Of the material below, the lines to be retyped are those from the line containing "You are a GUI" through the line containing "2576x730 pixels.", inclusive; reproduce them exactly.
++++ SOURCE INFORMATION ++++
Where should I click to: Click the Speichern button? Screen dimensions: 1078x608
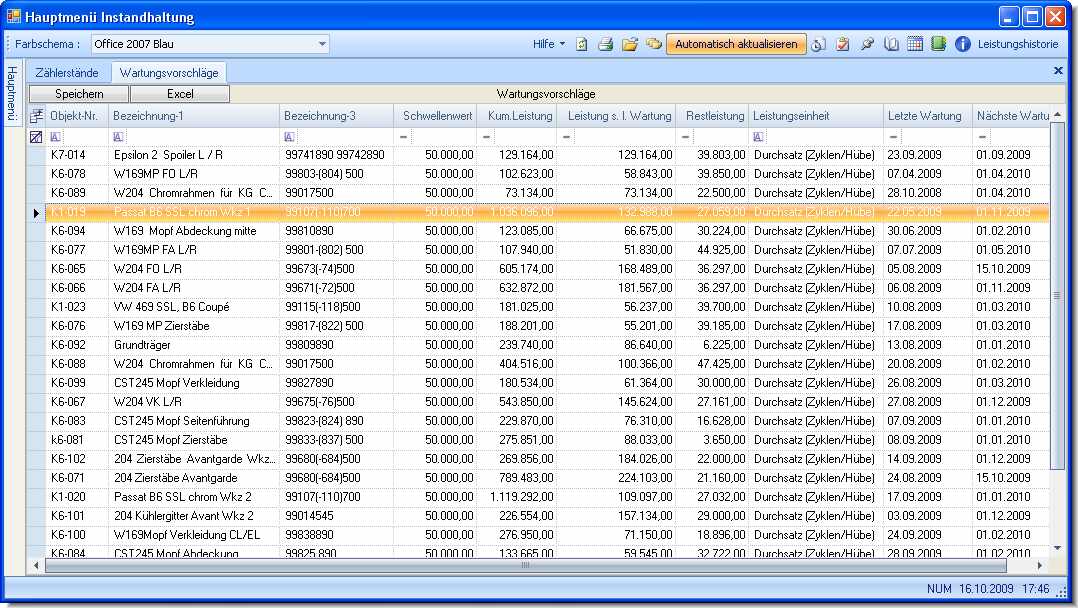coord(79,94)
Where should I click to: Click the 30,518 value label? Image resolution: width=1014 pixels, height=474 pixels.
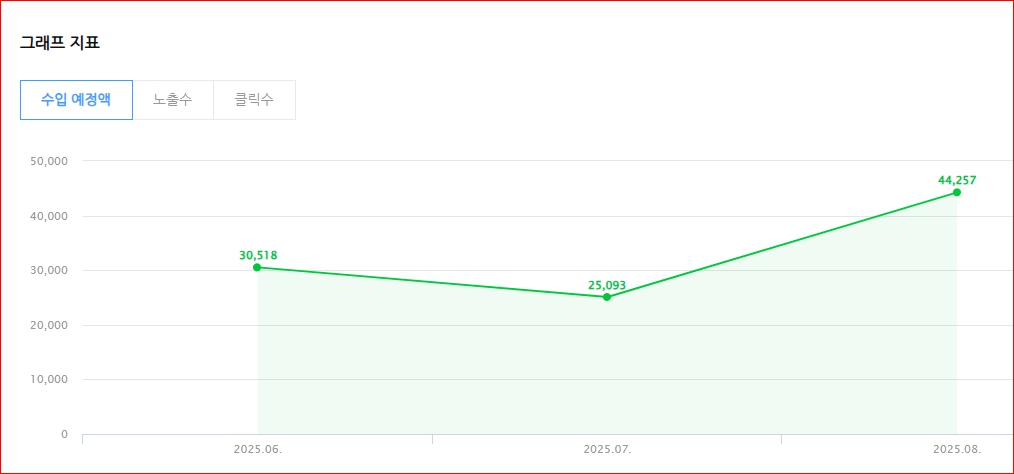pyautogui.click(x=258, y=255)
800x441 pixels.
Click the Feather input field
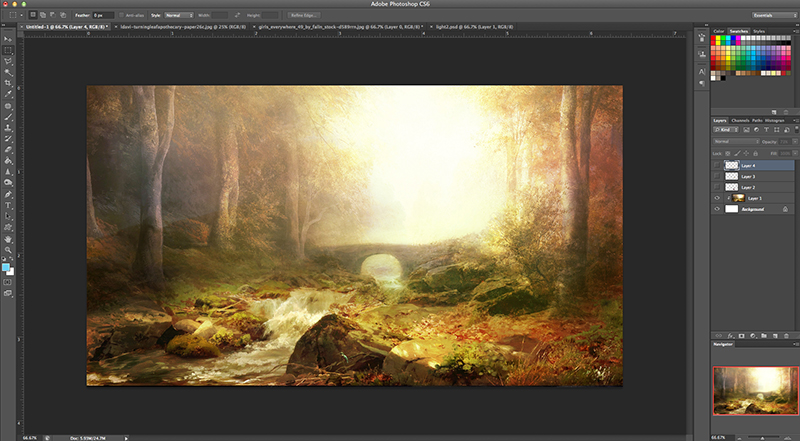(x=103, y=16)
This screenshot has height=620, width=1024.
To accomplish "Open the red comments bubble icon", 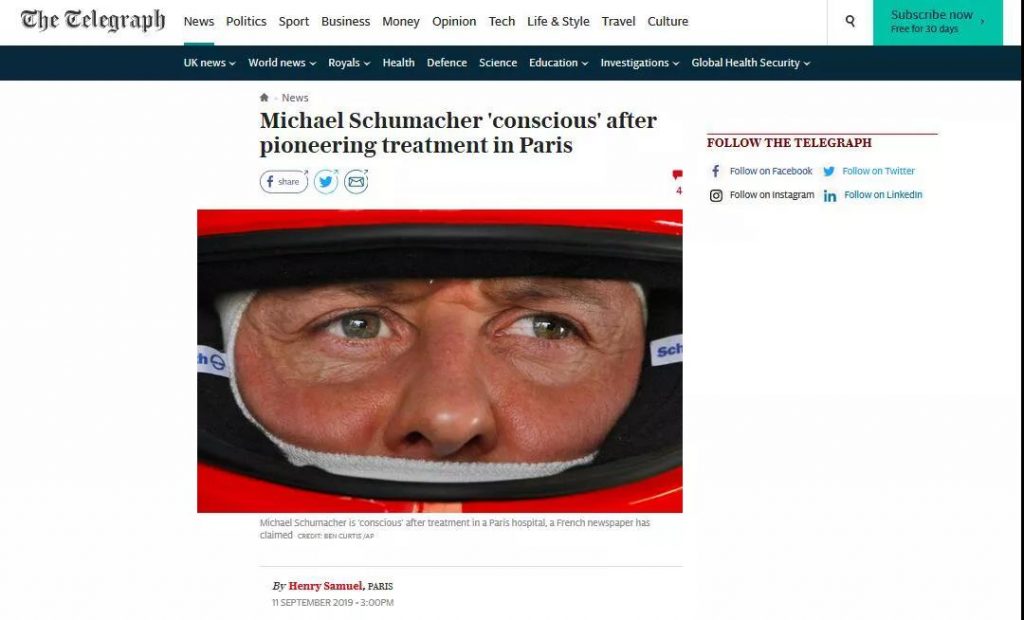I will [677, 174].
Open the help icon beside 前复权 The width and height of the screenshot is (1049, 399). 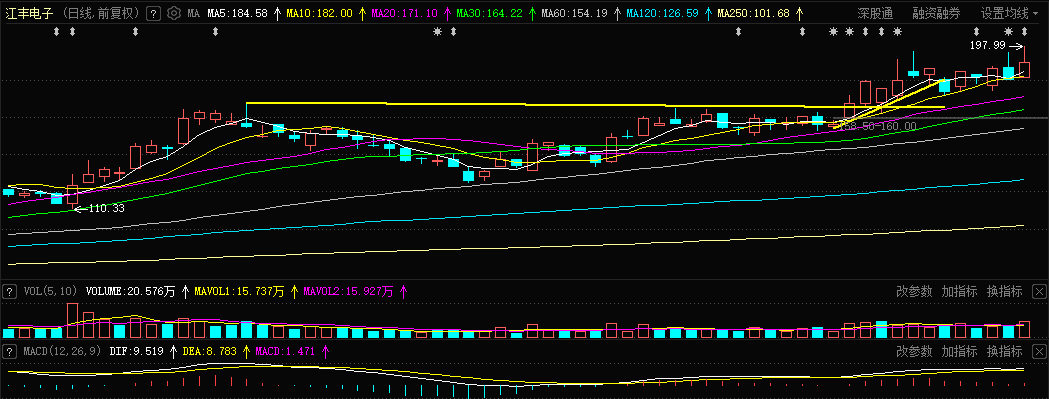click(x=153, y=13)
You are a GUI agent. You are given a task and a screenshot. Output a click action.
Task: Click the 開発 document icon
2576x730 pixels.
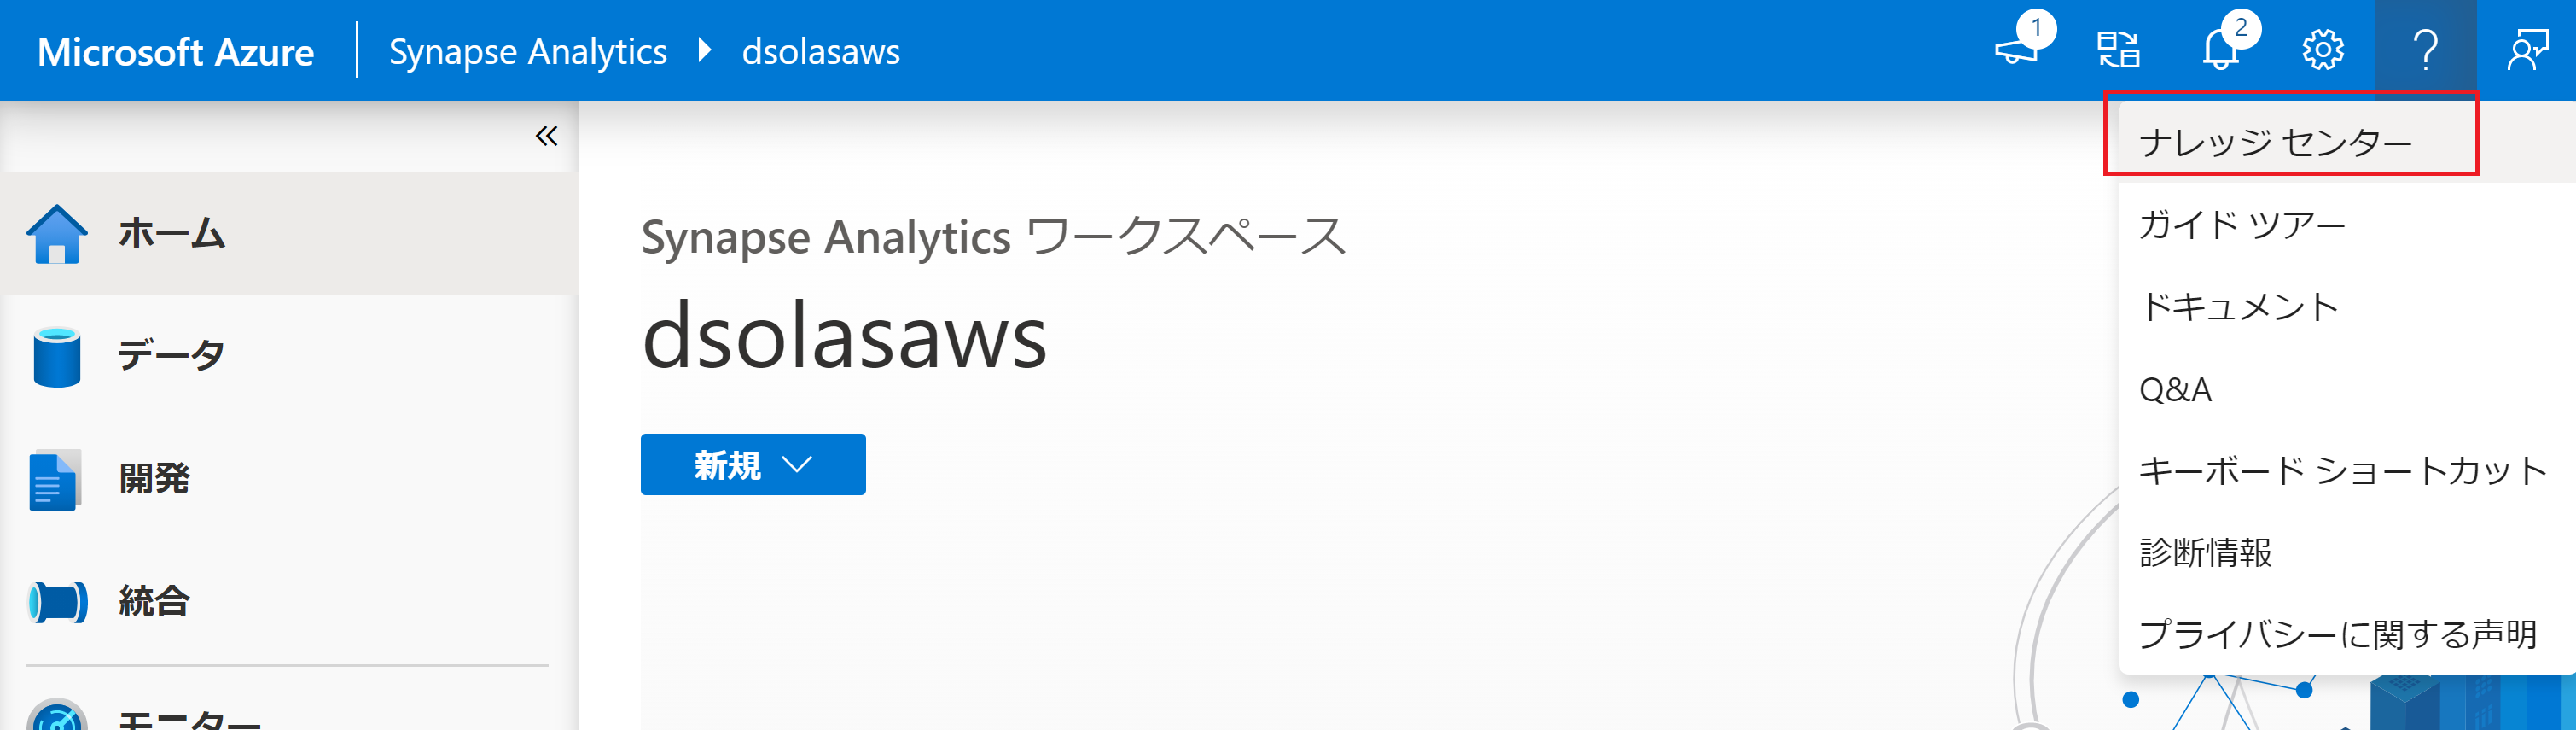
++++
++++ SOURCE INFORMATION ++++
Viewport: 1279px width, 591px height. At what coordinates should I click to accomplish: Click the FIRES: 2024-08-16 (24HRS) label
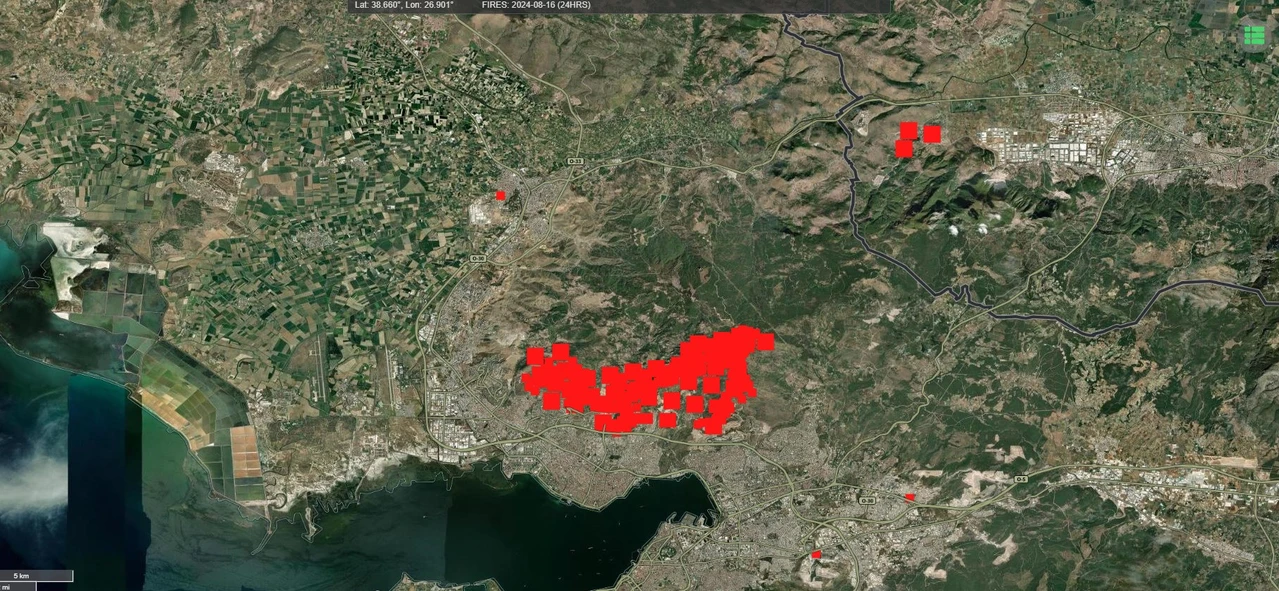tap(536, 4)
++++
→ ANSWER SPACE
You are a GUI agent. You are given a task and a screenshot. Output a click action.
Task: Click the 開発 document icon
2576x730 pixels.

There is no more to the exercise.